This Close to Unsubscribe All

“You might wonder why you subscribe to all of this information with no immediate context.” – Aaron Mentele

The whole reason for the Feedseeder Project is that current feed readers aren’t cutting it and I don’t see them set up to change. I’ve talked about this is a number of posts. In fact, I actually think the models behind NetNewsWire, NewsFire, Google Reader, (not to mention much less useful readers like PageFlakes, My Yahoo, and Google Homepage) are stagnant. And, as much as I of a Dave Winer fanboy as I am – the OPML and Userland Radio haven’t clicked with me either.

I’m actually thiiiiis close to ignoring the entire current crop of feed readers. Yes, I’m threatening to uninstall NetNewsWire, just so I can focus on a more appropriate model without being sucked into the current email-based models. As a colleague pointed out this afternoon, it’s even worse than email – at least in email, it’s easy to forward items. For me, feed reading, like podcasts are rarely about immediacy – much more about long term. Constantly gather everything I’m interested in….and make it easy to find relevant things over the long term. Something between the River of News and Google models. (It’s not a far jump to connect this thinking with my interest in hyperlocal journalism).

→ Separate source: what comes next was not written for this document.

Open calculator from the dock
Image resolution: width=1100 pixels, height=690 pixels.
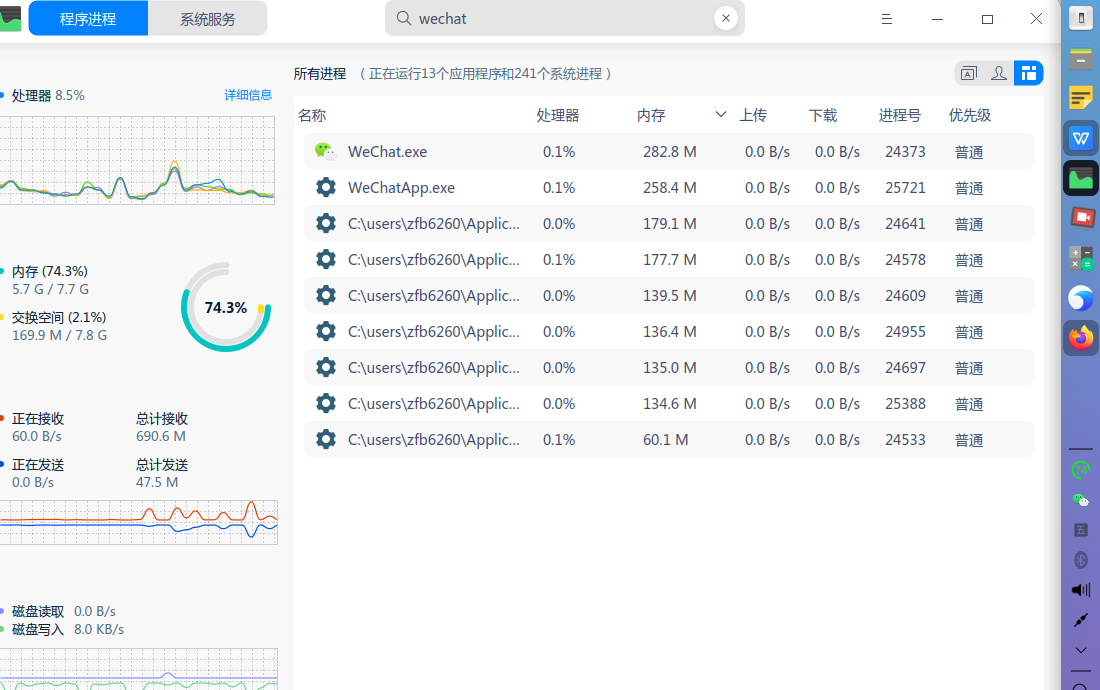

“Adding someone to your feed list is a relatively big decision.” – Chris Saad

I disagree with Chris here. Adding someone to my feed list is a very small decision. The actual question I ask is: ‘does this writer have the potential to provide me with something interesting?’

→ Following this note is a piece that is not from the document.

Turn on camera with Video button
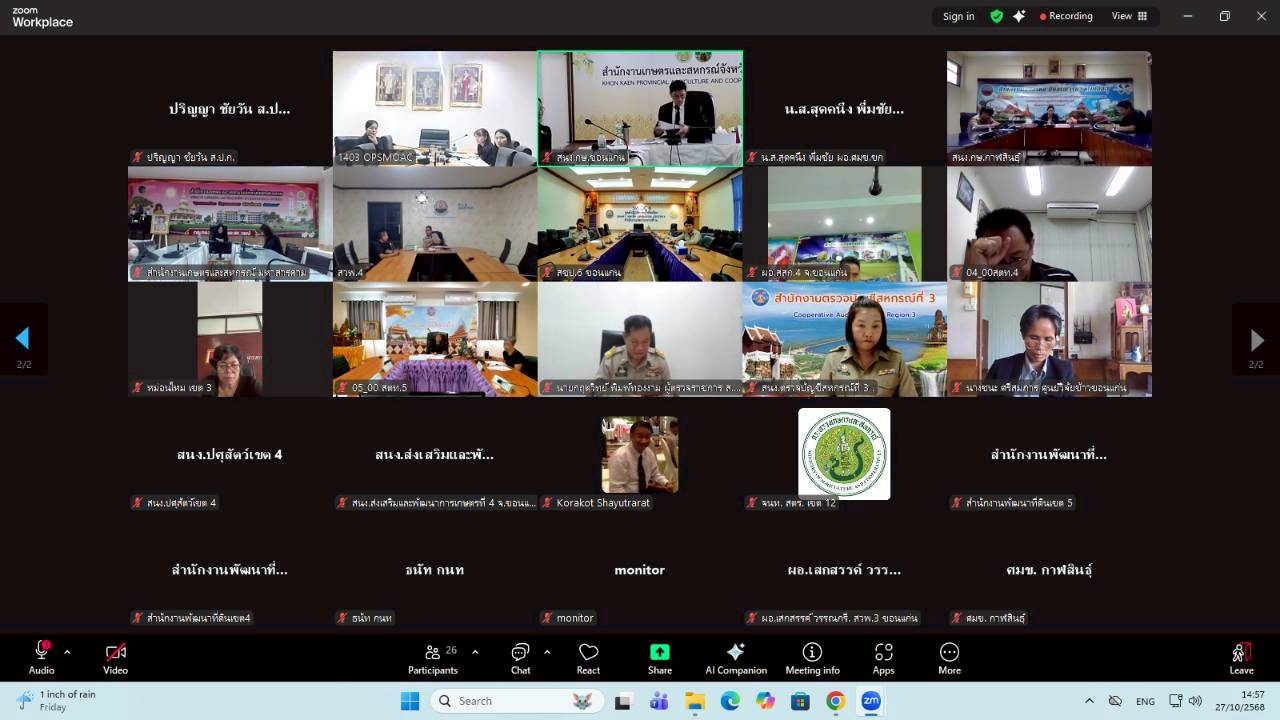1280x720 pixels. [x=115, y=658]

Since most of the new feeds I add are referrers from the people I already read, the answer is almost always: Yes.

Related:

“Now imagine walking into your local grocery store, and you notice all of the traditional taxonomies have been removed because product classifications are a form of metadata. The aisle signage has been removed.” – Chris Saad

Based on my customer research experience – this is how people shop. Signs are only read when there’s a problem with the organization of the products.

Update:
Over the weekend, I left NetNewsWire.